On April 2, 2007, Lawrence Paskowitz filed a Class Action complaint with the District Court, City and County of Denver, Colorado against PYR Energy Corporation and its directors, David B. Kilpatrick, Bryce W. Rhodes, and Dennis M. Swenson, case number 2007 CV 3276. The complaint alleges that the Company’s directors breached their duties of loyalty and care owed to PYR’s stockholders because, according to the Plaintiff, the Company and its directors have sought to obstruct an offer made by Samson Investment Co. (“Samson”) to acquire the Company and pursued their own financial interest to the detriment of the Company’s shareholders.

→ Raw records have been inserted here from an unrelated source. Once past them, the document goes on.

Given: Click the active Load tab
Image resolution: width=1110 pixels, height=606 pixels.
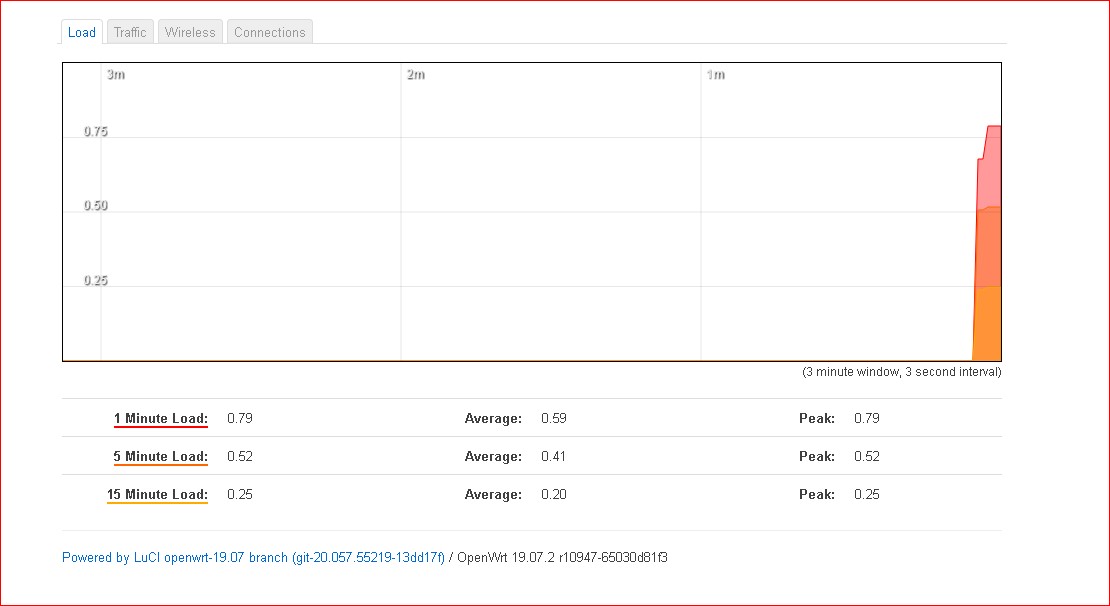Looking at the screenshot, I should (82, 32).
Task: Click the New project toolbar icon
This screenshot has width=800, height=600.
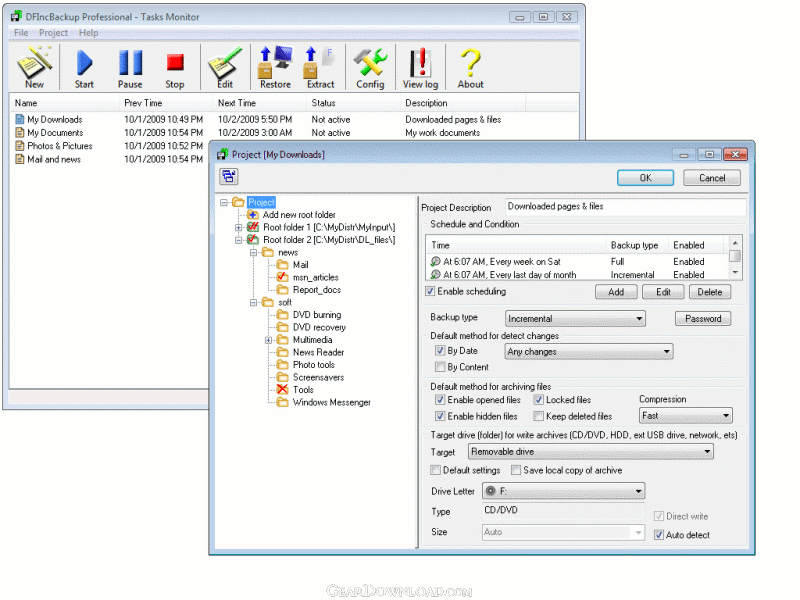Action: coord(34,68)
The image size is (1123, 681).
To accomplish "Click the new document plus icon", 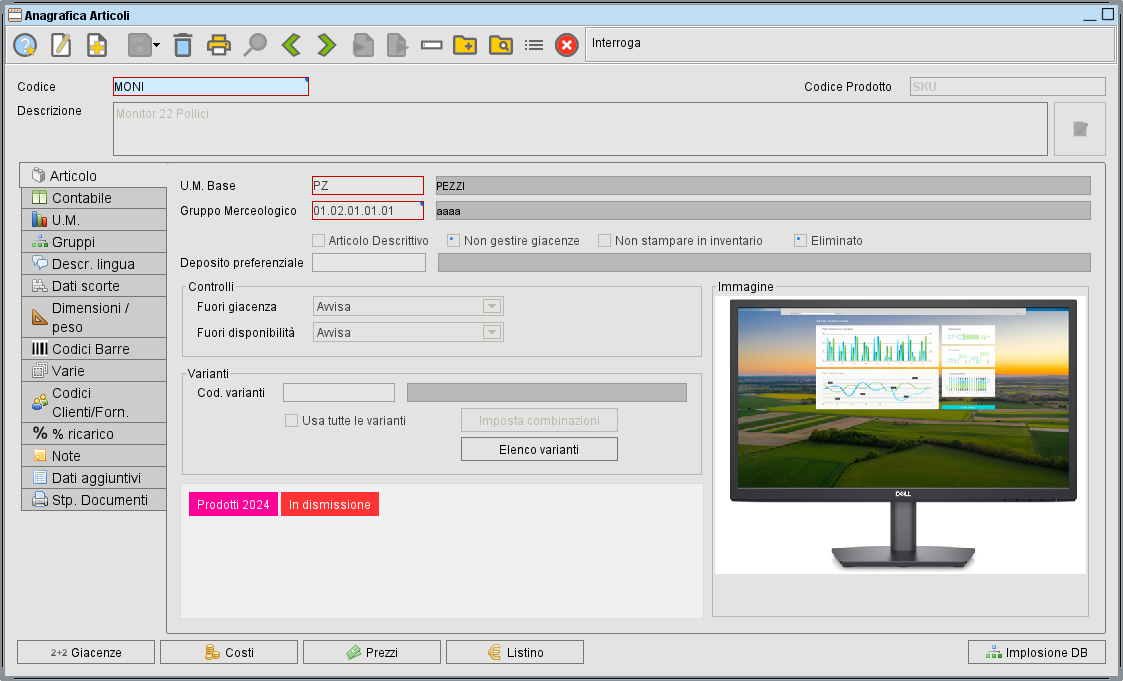I will coord(97,45).
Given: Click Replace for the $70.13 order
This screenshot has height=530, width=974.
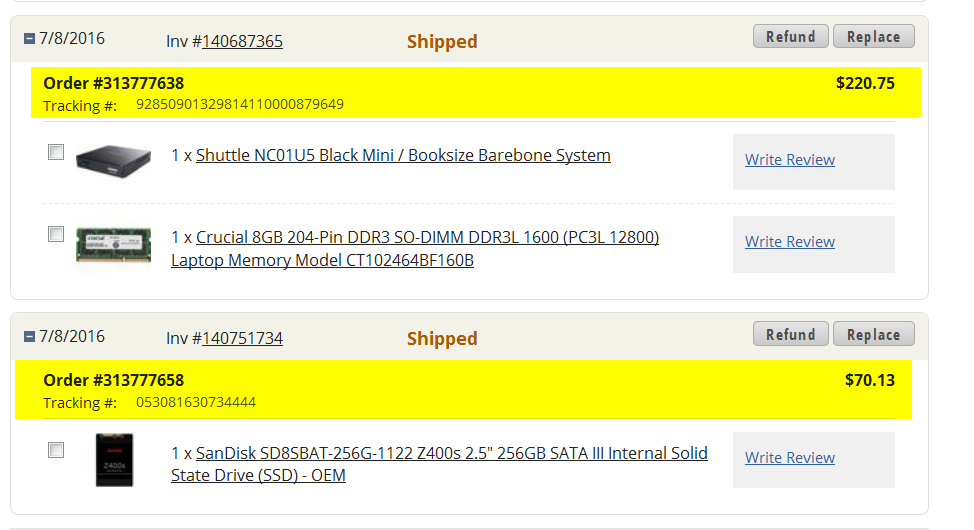Looking at the screenshot, I should click(x=873, y=334).
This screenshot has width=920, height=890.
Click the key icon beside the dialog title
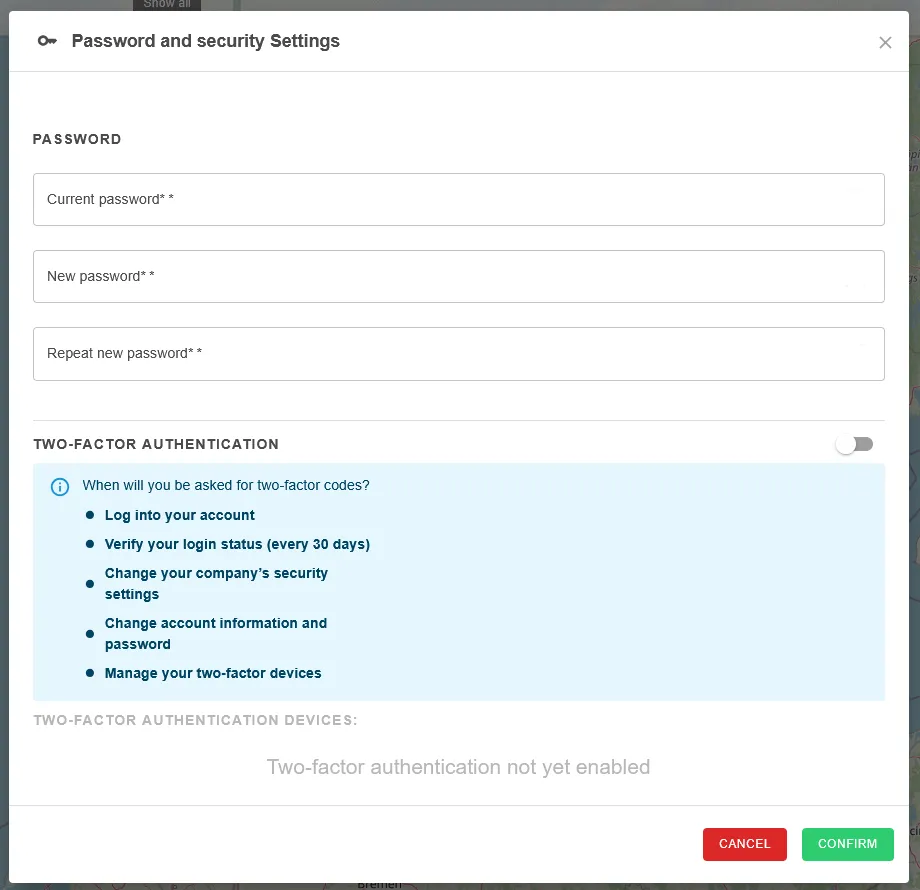pyautogui.click(x=47, y=41)
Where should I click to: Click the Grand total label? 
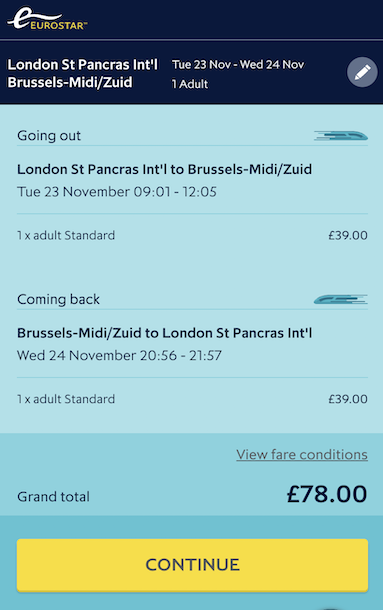53,497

The Plaintiff contends that (i) PYR’s issuance of 59,000 stock options at $1.01 per share to three PYR officers purposely caused an immediate dilution of Samson’s ownership; (ii) PYR’s adoption of a shareholders rights plan was a means of preventing any entity from acquiring control of PYR; (iii) the sale of PYR’s assets known as the Ryckman Creek Field on February 2, 2007 were sold for a price substantially lower than the price Samson would have paid for it; and (iv) the directors have caused significant delay and engaged in corporate machinations designed to frustrate Samson’s offer while failing to investigate and pursue potential alternative proposals.
In the complaint, Mr. Paskowitz has demanded the following: (i) judgment for declaring the instant action to be a proper class action; (ii) judgment ordering PYR to carry out their fiduciary duties to Mr. Paskowitz and the common stockholders and requiring PYR to respond in good faith to any bona fide potential buyer of PYR; (iii) judgment ordering PYR’s Shareholder Rights Plan be temporarily and permanently enjoined; and (vi) judgment awarding the costs and disbursements of the action, including a reasonable allowance for Mr. Paskowitz’s attorney’s and experts’ fees.
The Company strongly disagrees with the claims set forth in the Class Action and intends to file an answer and vigorously pursue and defend its rights with respect to the foregoing.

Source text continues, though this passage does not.